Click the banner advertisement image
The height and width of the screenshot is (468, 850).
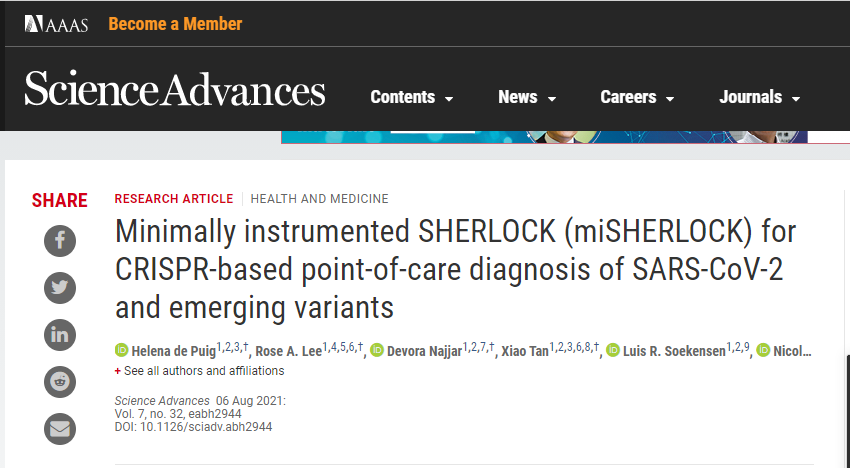point(544,137)
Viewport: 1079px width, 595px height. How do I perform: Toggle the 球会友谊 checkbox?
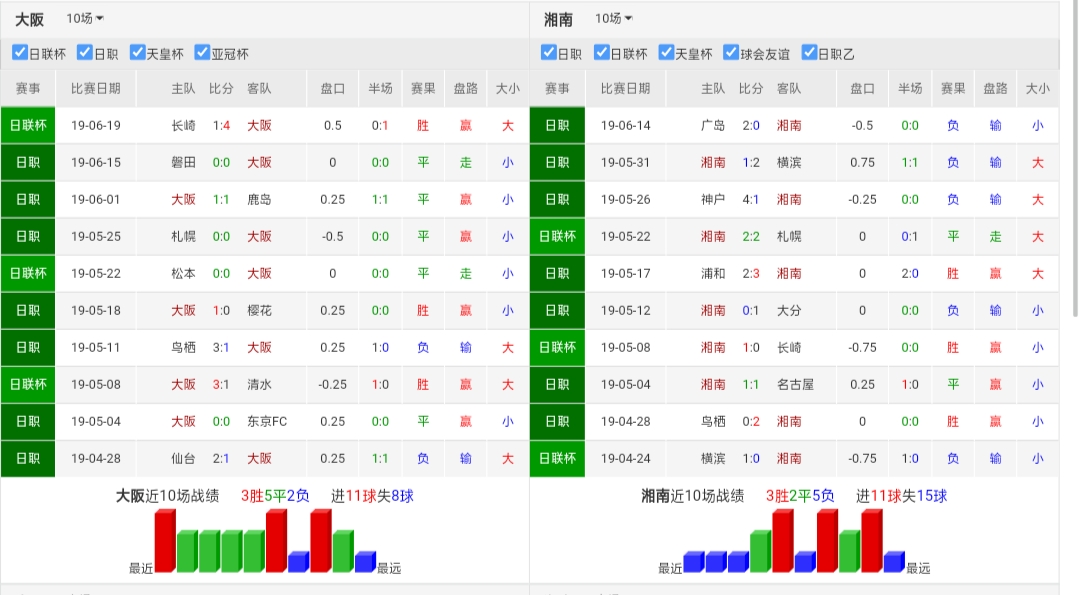731,53
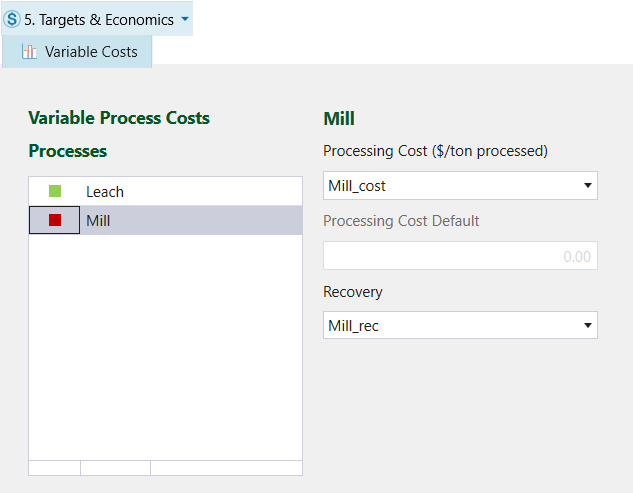
Task: Click the Mill_rec combo box text
Action: pyautogui.click(x=353, y=326)
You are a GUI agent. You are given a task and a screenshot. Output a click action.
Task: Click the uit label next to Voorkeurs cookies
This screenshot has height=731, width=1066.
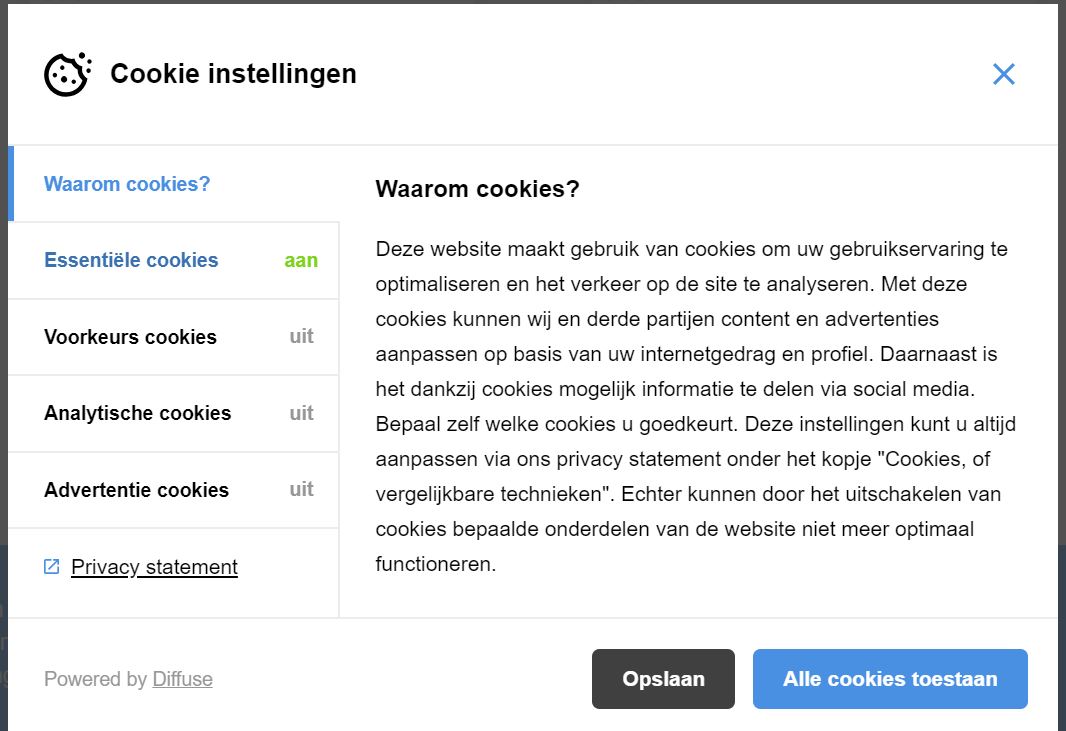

___

#### DIRECTIONS FOR THIS TASK:
Rewrite all the lines above with every "screenshot" changed to "screen capture" and everything else left as it is. Leave the pictures out.

#### ANSWER TO THIS TASK:
Click the banner advertisement image
The height and width of the screen capture is (468, 850).
point(544,137)
Viewport: 1079px width, 595px height. How do I perform: Toggle the 球会友谊 checkbox?
731,53
Task: Click the Mill_rec combo box text
Action: pyautogui.click(x=353, y=326)
You are a GUI agent. You are given a task and a screen capture. Output a click action.
Task: Click the uit label next to Voorkeurs cookies
This screen capture has height=731, width=1066.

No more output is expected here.